But the game has also slowed down for him. Now, Williams knows when to pick his spots. He understands when he must speak out. And while much of Williams’ animated personality remains — chippy, highly competitive, a fighter who’ll punch quickly and dart faster — his athletic ego has been rounded out with a new mantra: find the open man.
“I’m a big believer in that,” Williams said. “It doesn’t matter who it is. Let’s play together. Let’s move the ball. And the ball will find the open man — it’ll find it. And we’ll find the best shot available each and every time down the floor.”
It’s Sloan speak. It’s Tyrone Corbin ball. It’s the Jazz system.

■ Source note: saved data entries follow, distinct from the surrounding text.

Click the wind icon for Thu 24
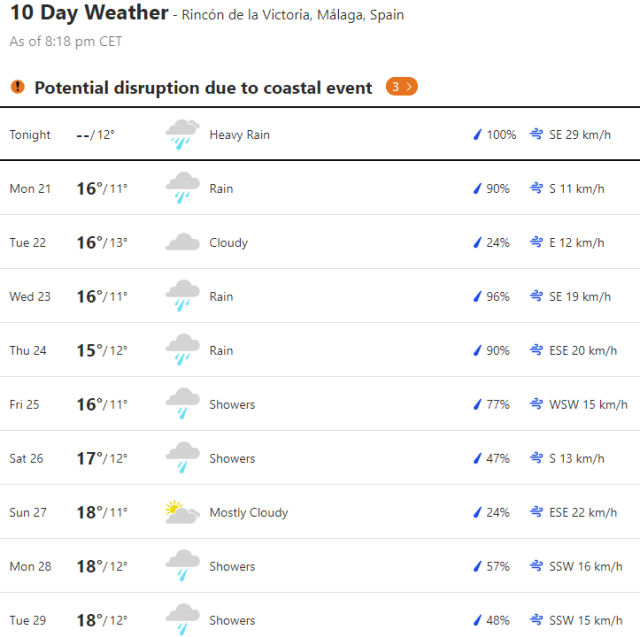 coord(537,351)
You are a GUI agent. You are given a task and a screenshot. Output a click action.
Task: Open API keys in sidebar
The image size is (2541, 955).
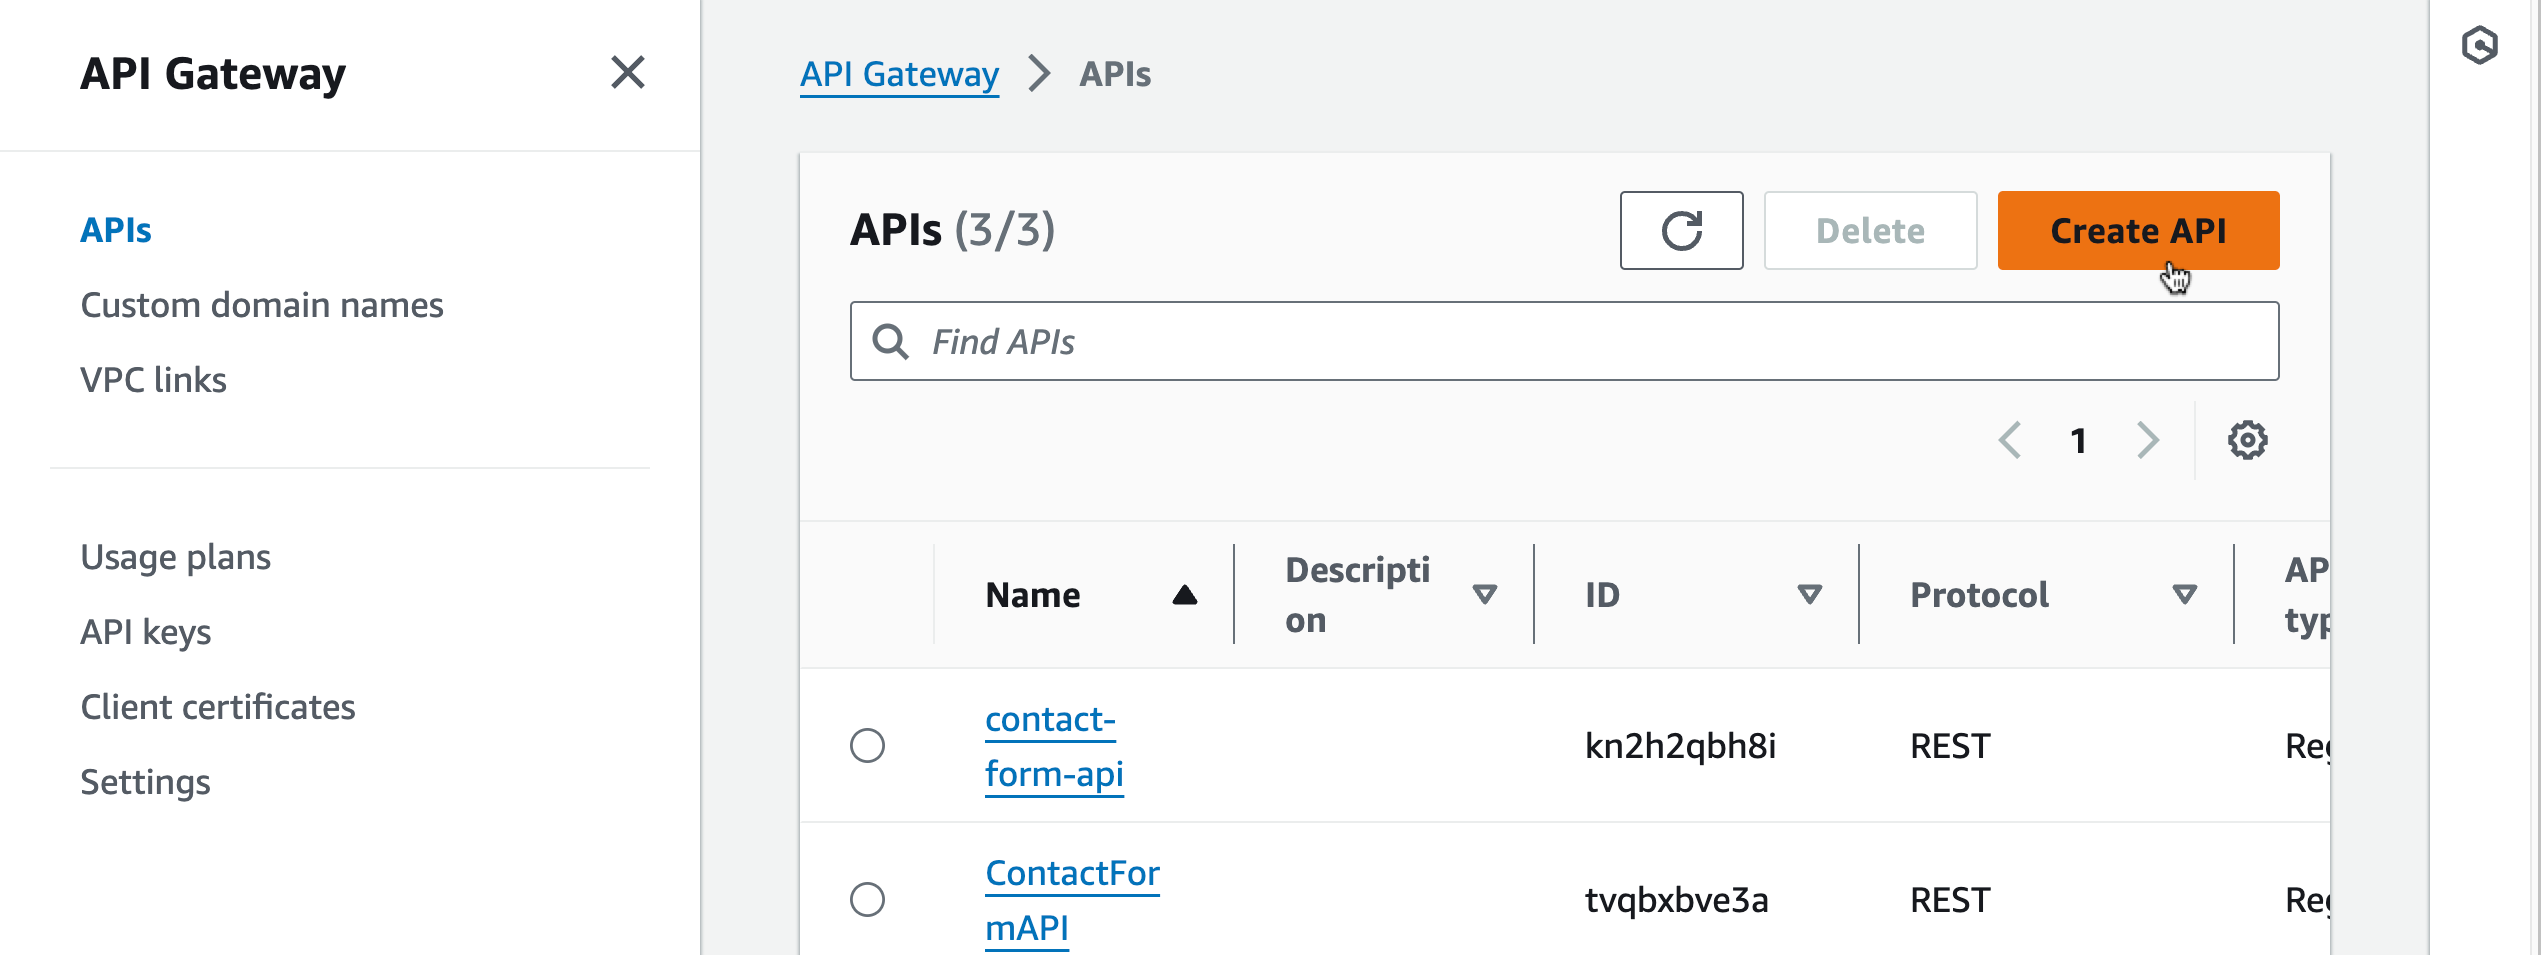click(x=146, y=632)
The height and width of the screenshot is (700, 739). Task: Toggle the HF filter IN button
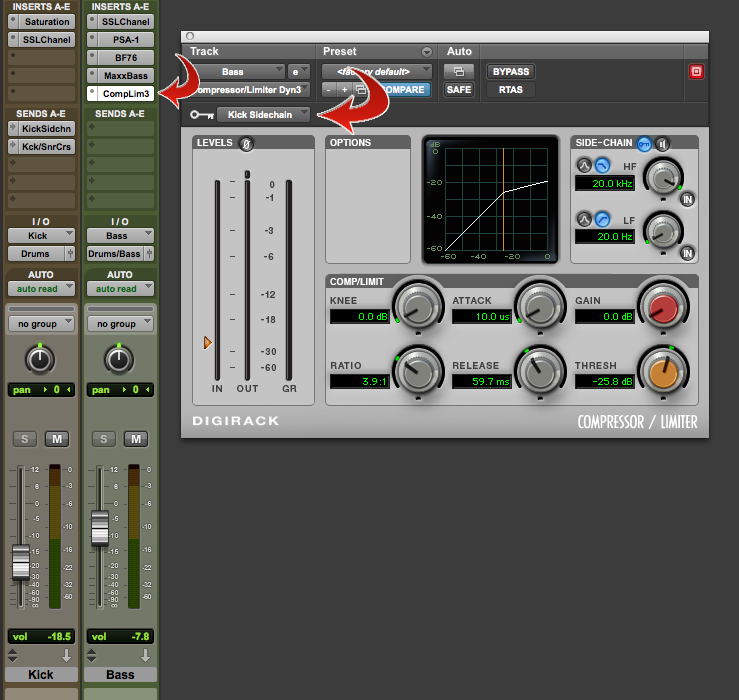tap(687, 199)
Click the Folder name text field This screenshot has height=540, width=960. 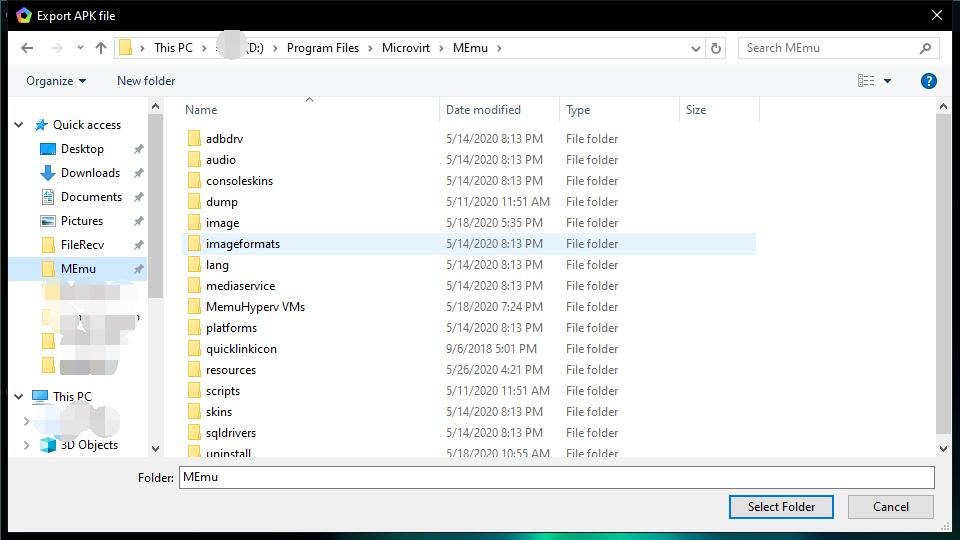(556, 477)
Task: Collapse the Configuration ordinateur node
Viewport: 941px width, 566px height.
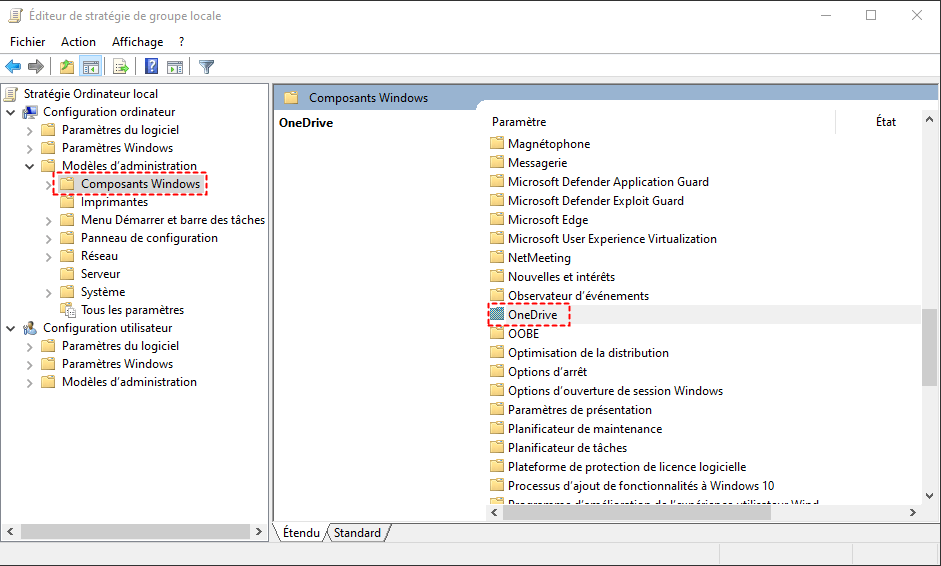Action: (11, 112)
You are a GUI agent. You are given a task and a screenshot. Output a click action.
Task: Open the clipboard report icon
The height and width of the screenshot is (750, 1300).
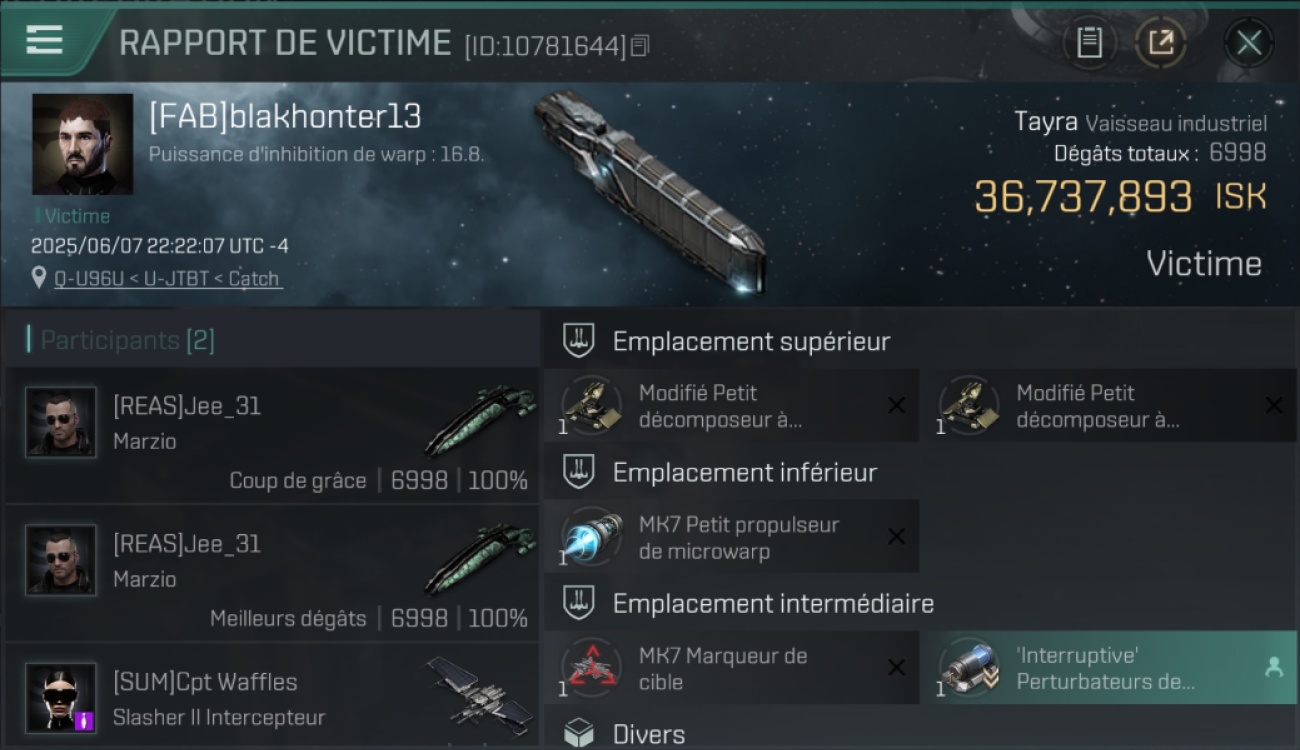pos(1089,42)
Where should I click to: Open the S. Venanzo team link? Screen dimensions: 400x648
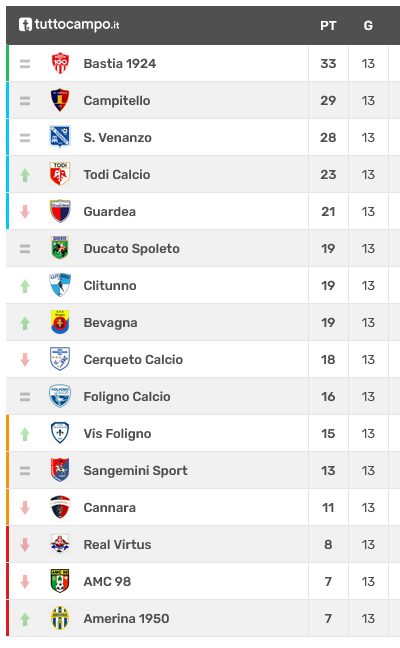pyautogui.click(x=117, y=137)
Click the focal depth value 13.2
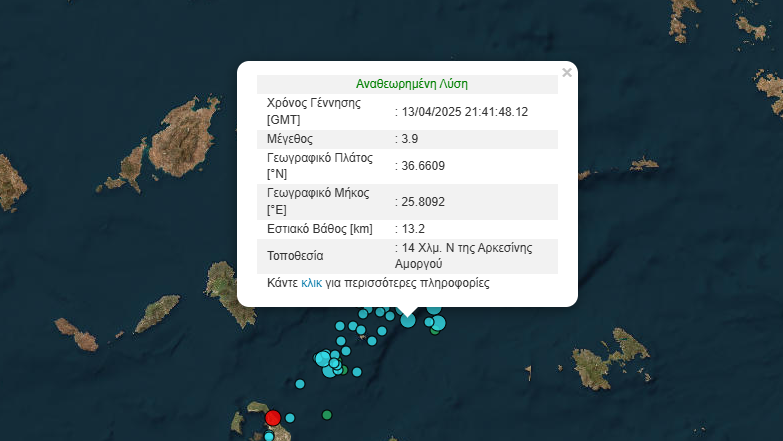The height and width of the screenshot is (441, 783). pyautogui.click(x=414, y=228)
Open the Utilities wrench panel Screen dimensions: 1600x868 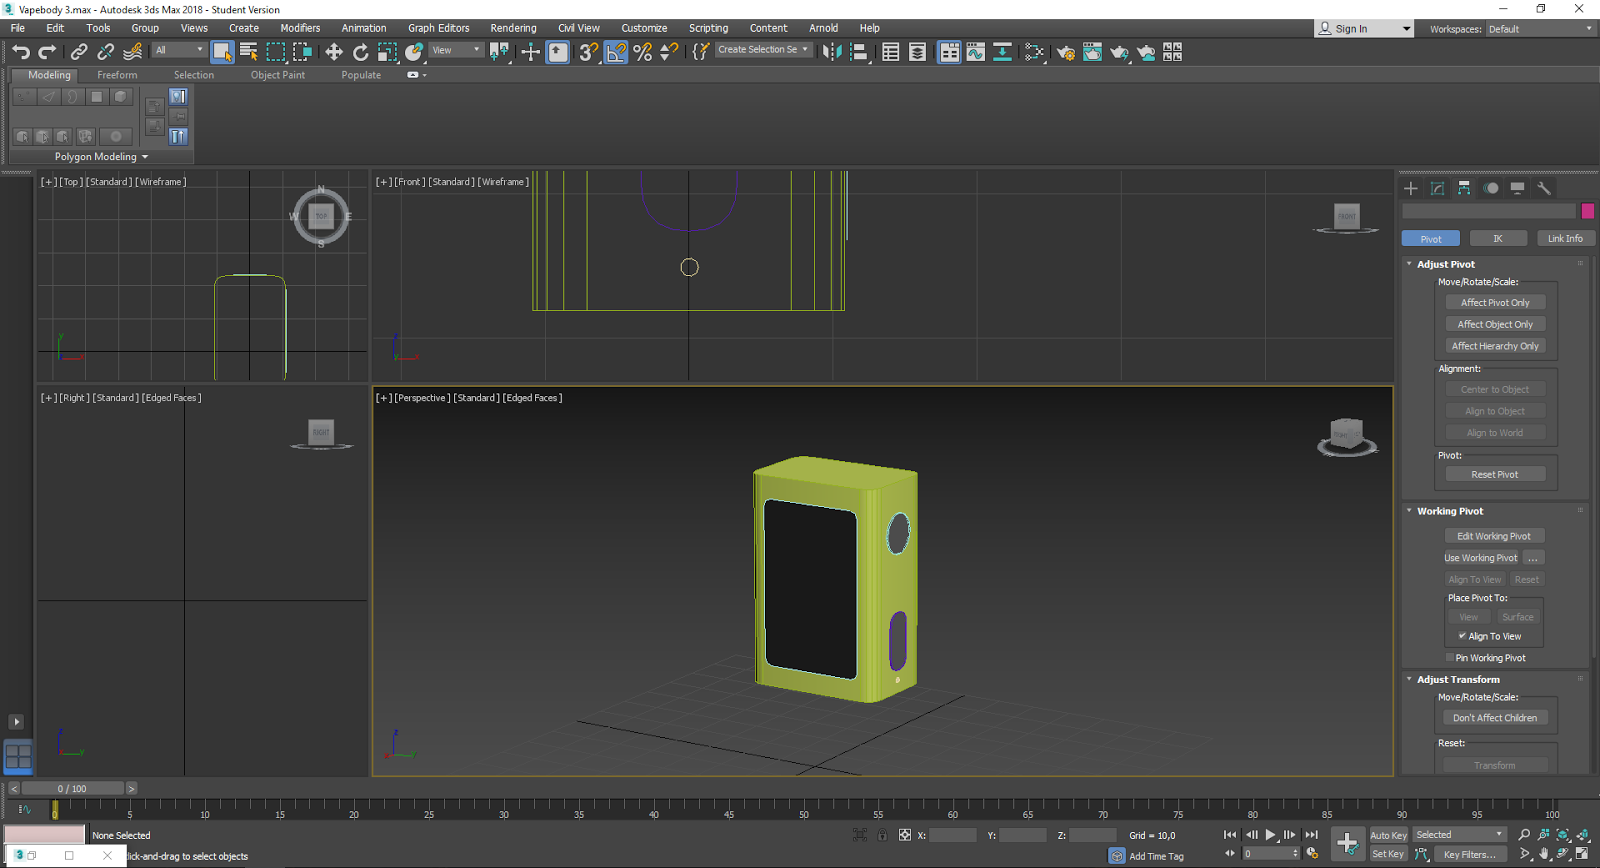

Williams’ official return Tuesday to the franchise that first took a chance on him displayed a player who, on Day One, appeared as if he’ll fit in better with the Jazz than Harris ever did during 18 months of frustrating inconsistency. Williams wants to set up Jefferson on the low block. He wants to hit Hayward off screens. He wants to turn Favors into a bigger, badder beast. And, yeah, Williams wants to drill a few 3s on his way back to the playoffs.
“I like competing against Chris Paul. I like competing against Derrick Rose. I like competing against Russell Westbrook,” he said. “Obviously, I’m a team guy. I feel like my team can win. I don’t individually have to beat you. You can be the superstar of the league — it doesn’t bother me. But I guarantee [game] night, my team will win.”